Lab
Photo inkjet printers
[Computer Buyer]
Inkjets are the standard choice for printing at home. Today's models combine high-quality document output with the ability to print images that rival commercial photo prints, all at a reasonable price - at least until you start buying ink.
They work by firing tiny droplets of ink through a print head onto the page. Ink is fed to the print head from cartridges. Some printers have the head built in, while others, such as HP's D7160, include it in the cartridge, so it's replaced along with your ink. In the past, integrated print heads caused problems if the printer was left unused, as ink could solidify inside the nozzles. But modern inkjets have self-cleaning routines to clear ink from the head, dissolving it with fresh liquid ink.
Print quality is determined in part by resolution: the number of dots the printer can place in each square inch. The number required is very high because the printer has to reproduce the whole spectrum of colours using just a few inks. That means combining lots of dots in the right proportions to create just one pixel in an image. A photo needs to contain about 300 pixels per inch to output sharply, but to print these the printer will need to place thousands of dots per inch.
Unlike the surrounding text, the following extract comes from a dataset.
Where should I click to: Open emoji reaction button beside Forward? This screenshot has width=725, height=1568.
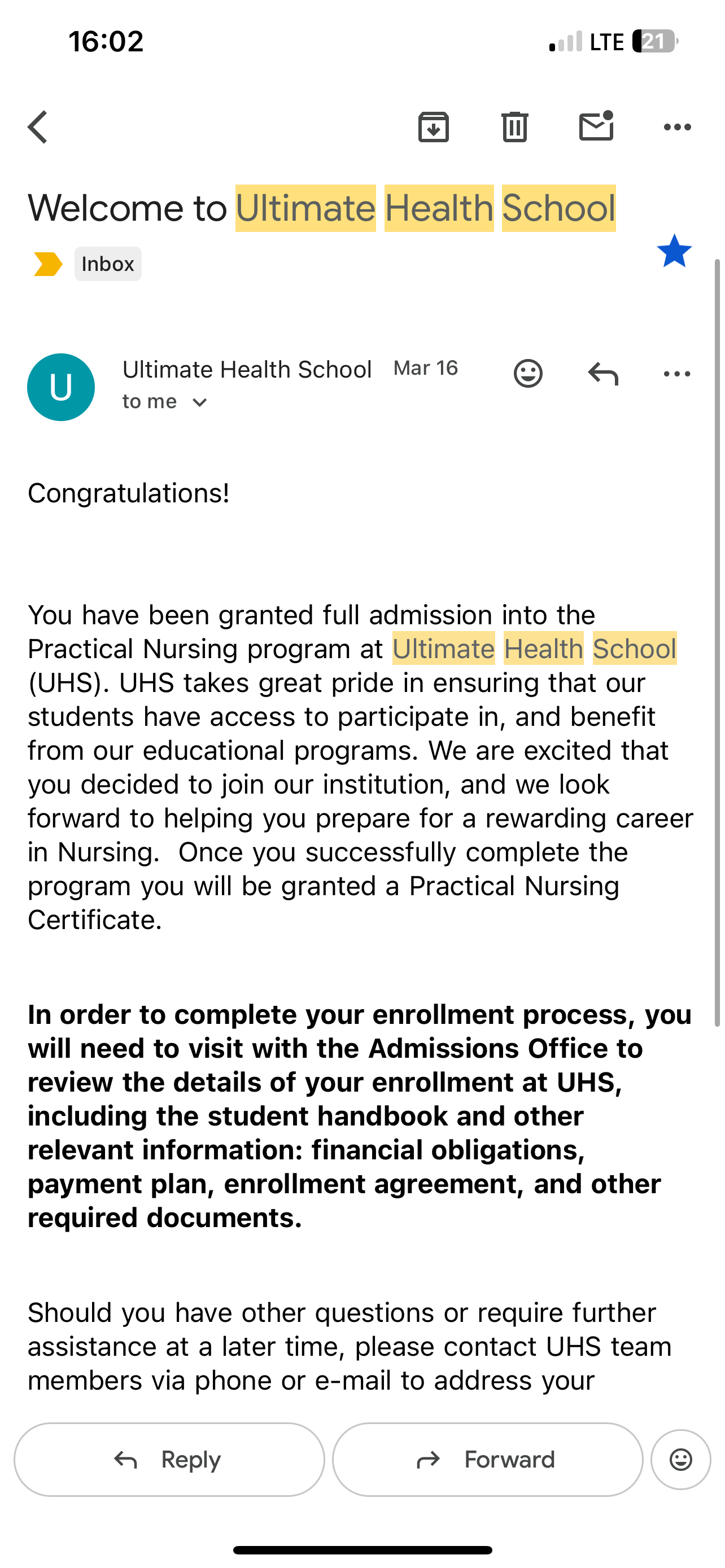coord(680,1460)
Inkjet resolution is given as two figures, across and down. The print head moves across the paper to print a strip at a time. For the highest possible resolution - mainly for top-quality photos - it may need to move across the same strip more than once, taking longer to complete a page.
Running costs
During the life of your inkjet, you'll spend a lot more on ink than on buying the printer. In the table on page 70, we've listed the lifespan of all the printers' cartridges and worked out how much it'll cost to print a standard page. These document pages use less ink than a full-page photo, so don't rely on the figures absolutely, but they allow you to compare printers against each other. Remember you'll also need paper; glossy photo paper will cost several pence per page. Try the manufacturer's own paper, as it's designed for the best results, but it's worth experimenting with other papers too.
Inkjets use a variety of ink systems. The most basic involve a single black cartridge and a combined colour cartridge containing the standard printing colours: cyan, magenta and yellow. The colours are rarely used in equal quantities, so one will run out before the others, which will then be wasted when you replace the cartridge. One way to save money is to buy high yield cartridges, which are slightly more expensive but print a lot more pages. We've based our printing costs on these. You can also buy third party cartridges, not made by the printer manufacturer but sold as compatible. Decent ones should work fine, but you can't usually expect prints to look quite as good or last as long as with official cartridges.
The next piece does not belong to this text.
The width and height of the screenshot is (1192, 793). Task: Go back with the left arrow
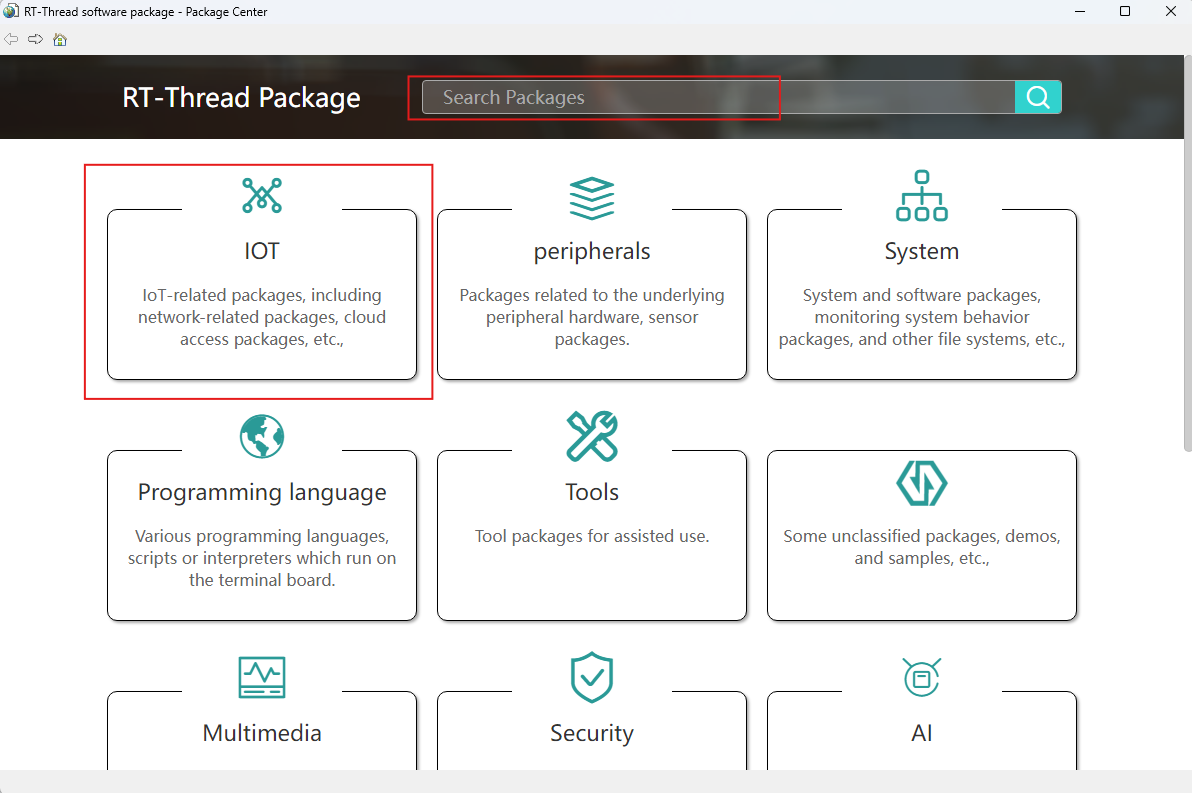tap(11, 39)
Other printers use four to six separate cartridges, which is more efficient but not necessarily cheaper, as a full set often costs more. The photo-oriented Epson and HP printers on test use six separate inks, including light cyan and light magenta, while the Canon PIXMA iP4500 has two black inks, one for text and the other for photos.
For our qualitative tests we print documents including letters, magazine pages, presentations and web content as well as photos, and evaluate contrast, shading, skin tones and colour accuracy.
Inkjet printers are still relatively slow. Luckily, some of the highest-quality inkjets in this group also turned out to be among the fastest.